No significant circularity; derivations are self-contained under stated channel models

full rationale

The paper introduces block-correlation models (CBC/VBC) as assumptions to capture port spatial dependence, then derives closed-form OP and AC expressions from standard SINR statistics under those models. Monte Carlo simulations are used only to verify internal consistency with the same models. No step reduces the target performance metrics to a fitted parameter or self-citation that is itself defined by the result; the correlation structures are external modeling choices, not outputs of the present analysis. The central claim of gains is therefore a direct consequence of the derivations under the stated assumptions rather than a tautology.

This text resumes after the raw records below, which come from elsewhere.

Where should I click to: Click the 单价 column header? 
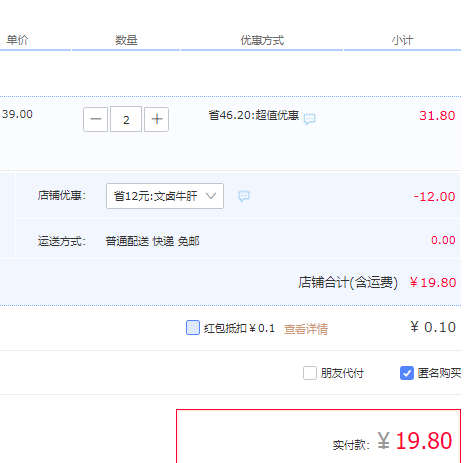(17, 40)
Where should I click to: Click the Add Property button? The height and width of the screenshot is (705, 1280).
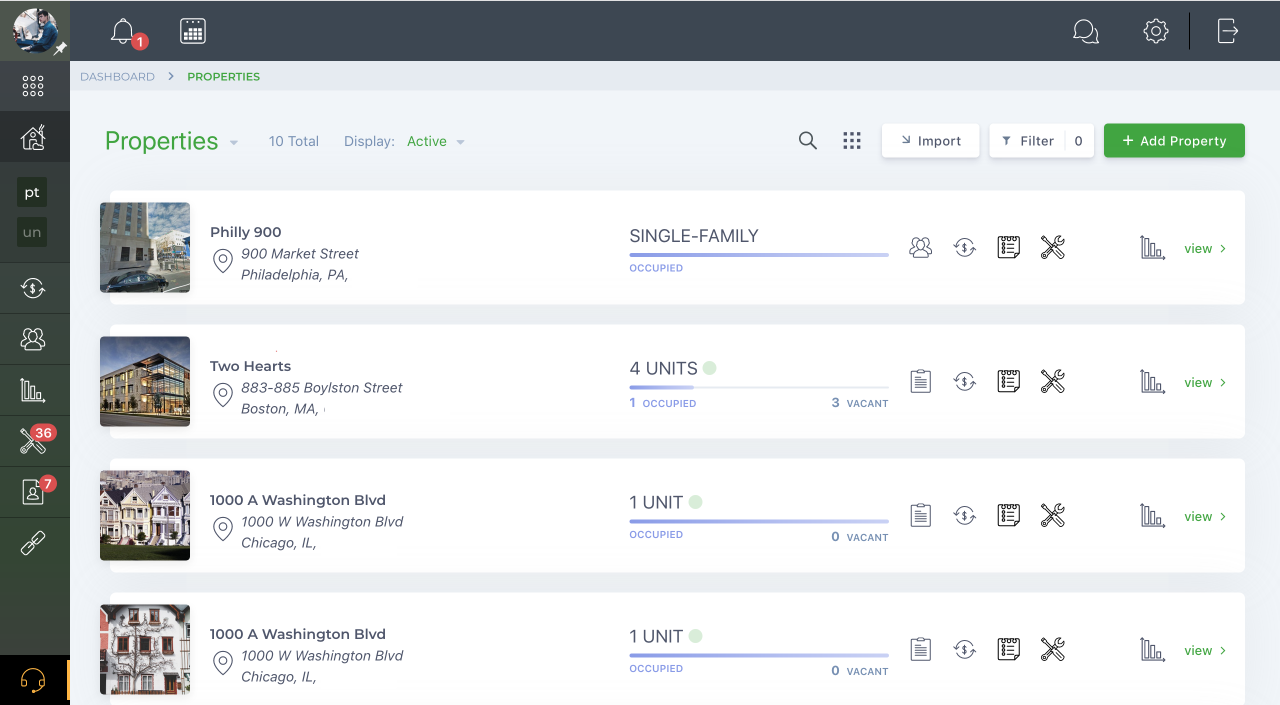[1174, 141]
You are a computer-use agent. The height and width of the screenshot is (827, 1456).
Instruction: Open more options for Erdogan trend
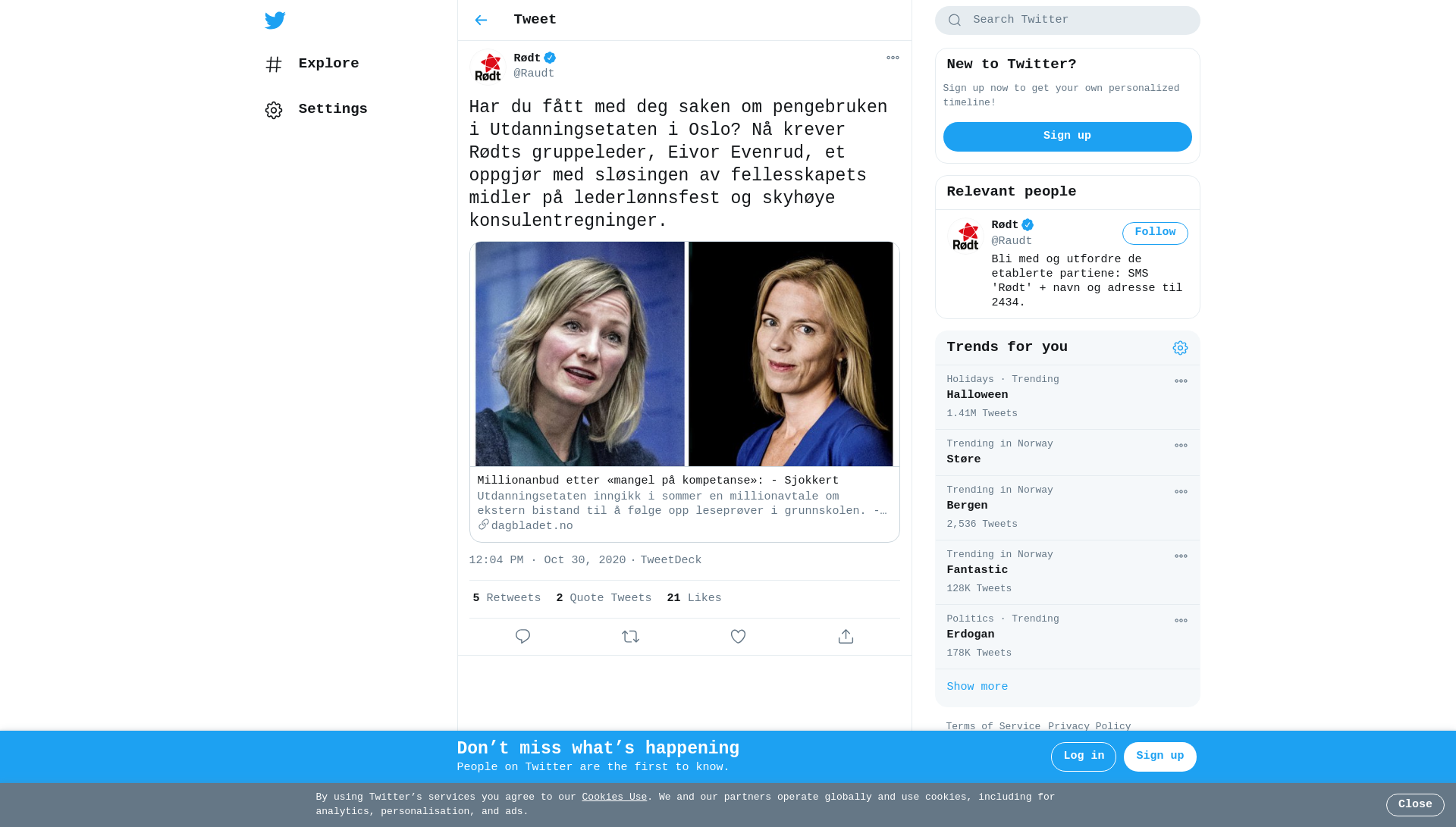[1181, 621]
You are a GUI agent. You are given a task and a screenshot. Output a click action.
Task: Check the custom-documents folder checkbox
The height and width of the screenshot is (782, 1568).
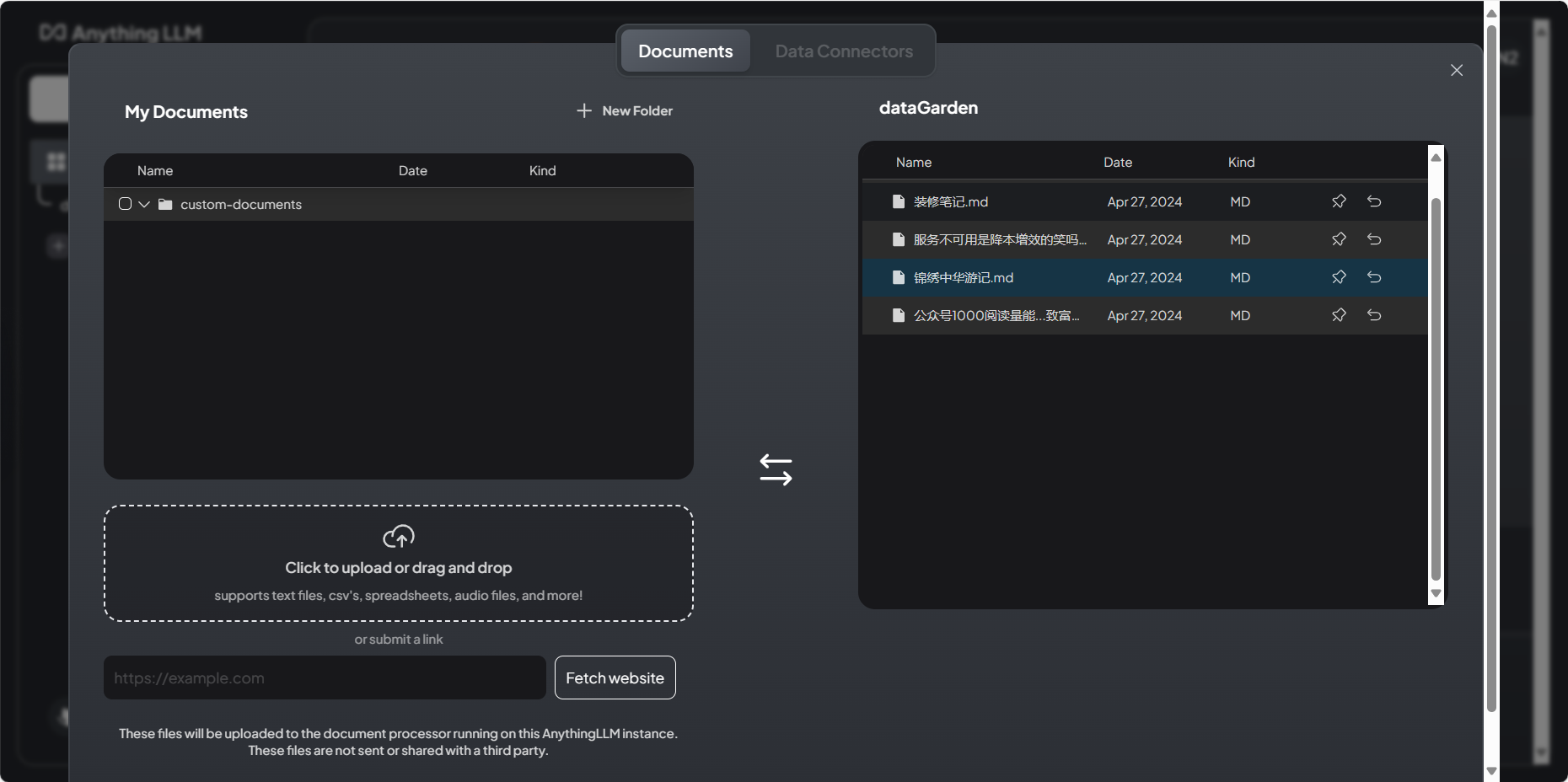point(126,204)
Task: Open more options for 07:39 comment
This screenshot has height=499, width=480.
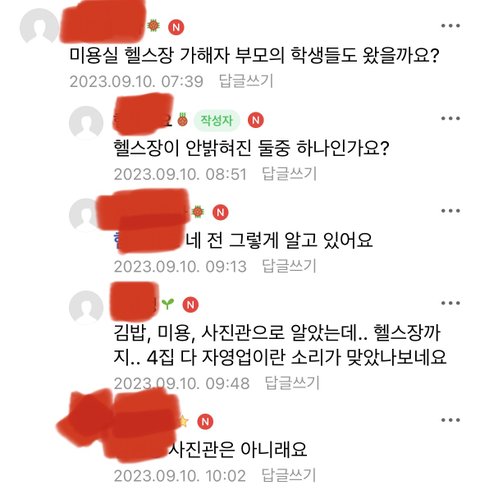Action: coord(450,26)
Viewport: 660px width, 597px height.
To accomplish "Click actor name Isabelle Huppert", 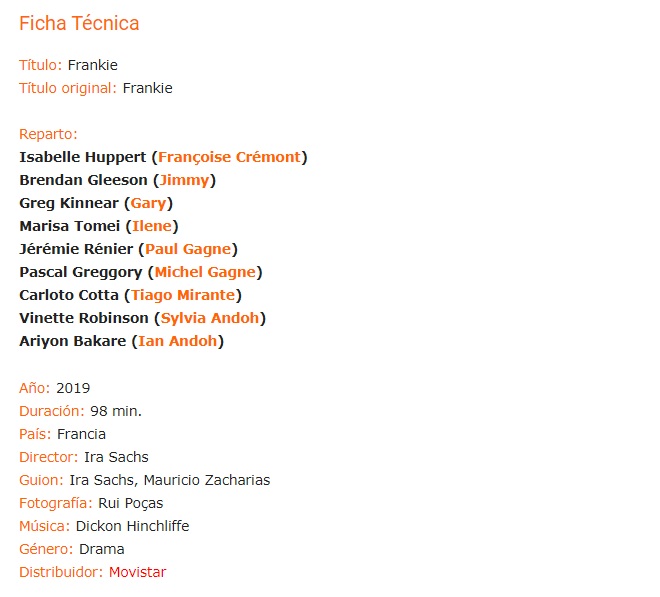I will (x=82, y=157).
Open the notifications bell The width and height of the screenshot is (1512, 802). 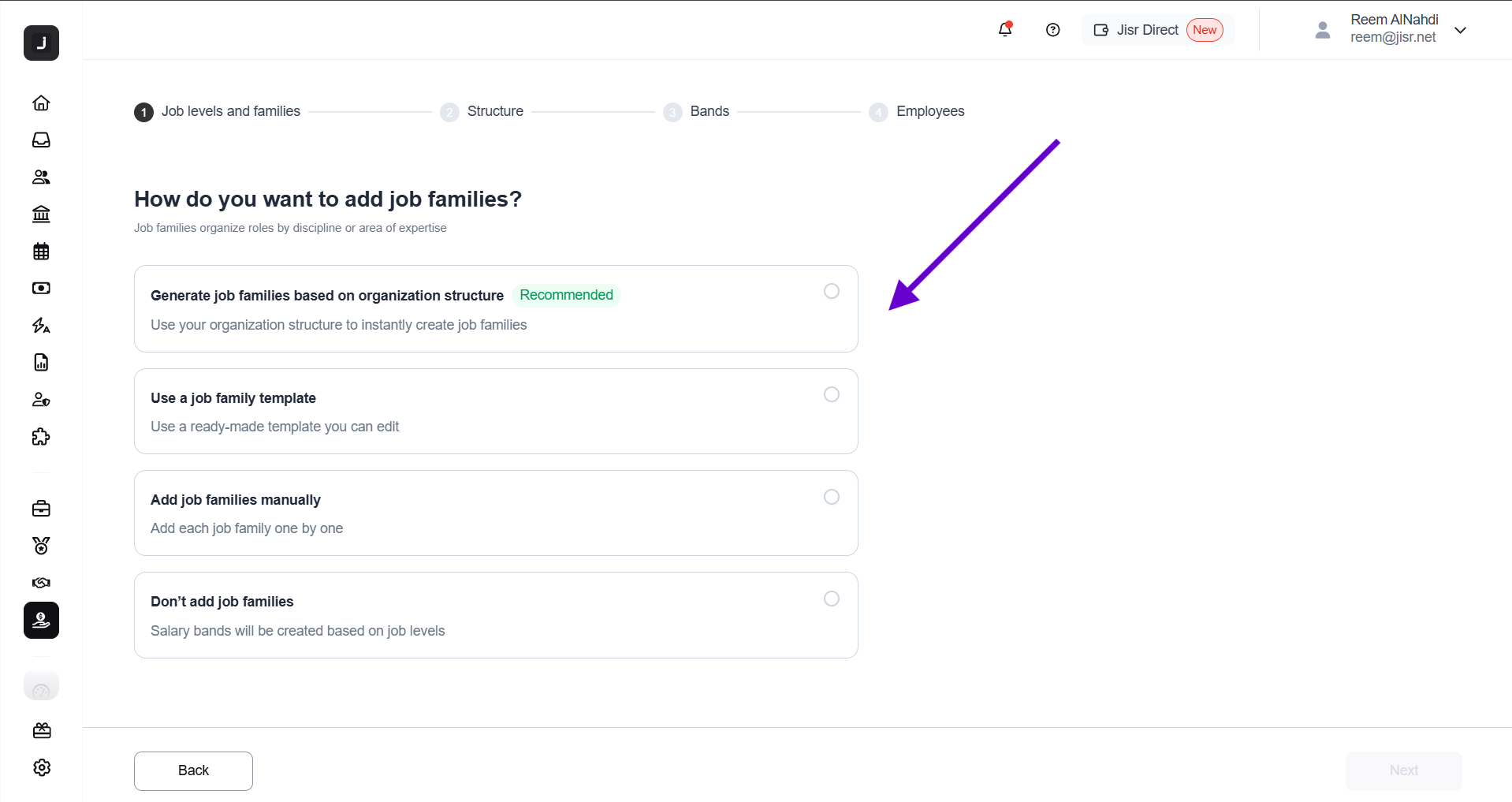click(1005, 30)
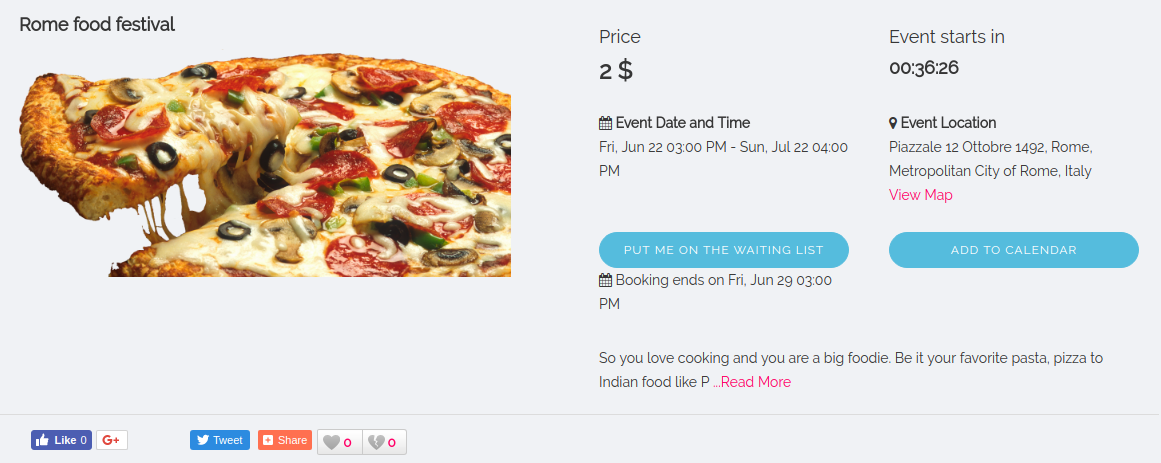Click the event countdown timer
Viewport: 1161px width, 463px height.
click(924, 68)
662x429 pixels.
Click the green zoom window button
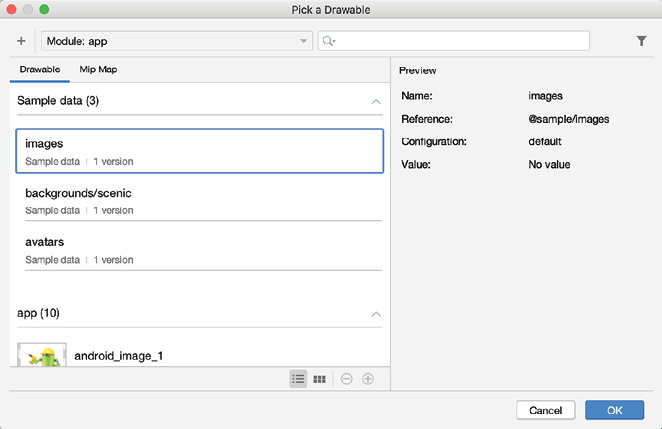[44, 9]
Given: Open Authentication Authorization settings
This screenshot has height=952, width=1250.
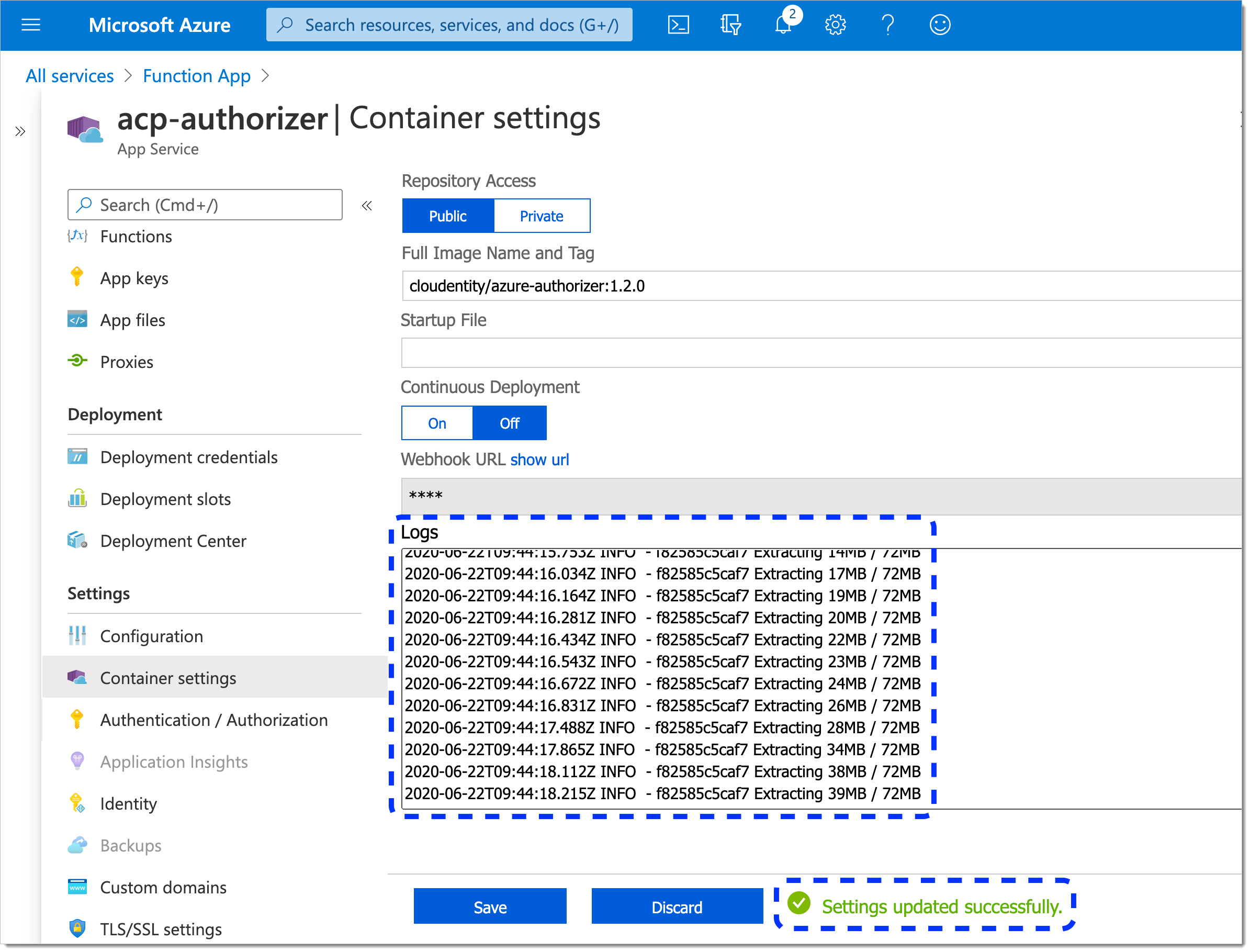Looking at the screenshot, I should (215, 719).
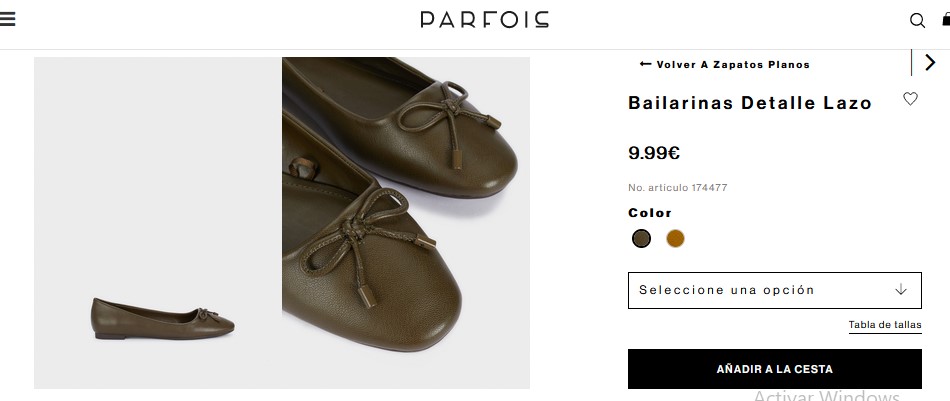Viewport: 950px width, 401px height.
Task: Open the hamburger navigation menu
Action: coord(8,19)
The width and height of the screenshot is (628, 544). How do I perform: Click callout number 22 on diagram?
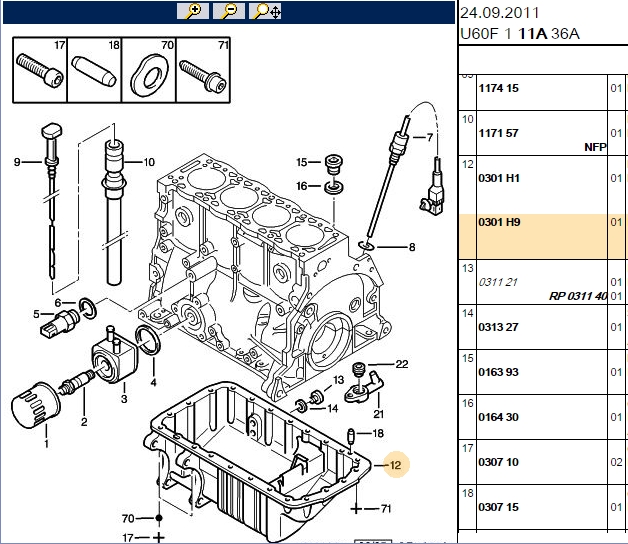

Axiom & Free-Parameter Ledger

1 free parameters · 1 axioms · 0 invented entities

The central claim rests on domain-standard wireless channel assumptions plus two block-correlation models introduced for tractability; no new physical entities are postulated.

free parameters (1)
  • block correlation coefficients
    Parameters defining spatial dependence in CBC and VBC models that shape the closed-form OP and AC expressions.
axioms (1)
  • domain assumption Block-correlation models (CBC and VBC) accurately represent port-to-port dependence in fluid antenna systems.
    Invoked to obtain tractable closed-form expressions for outage probability and average capacity.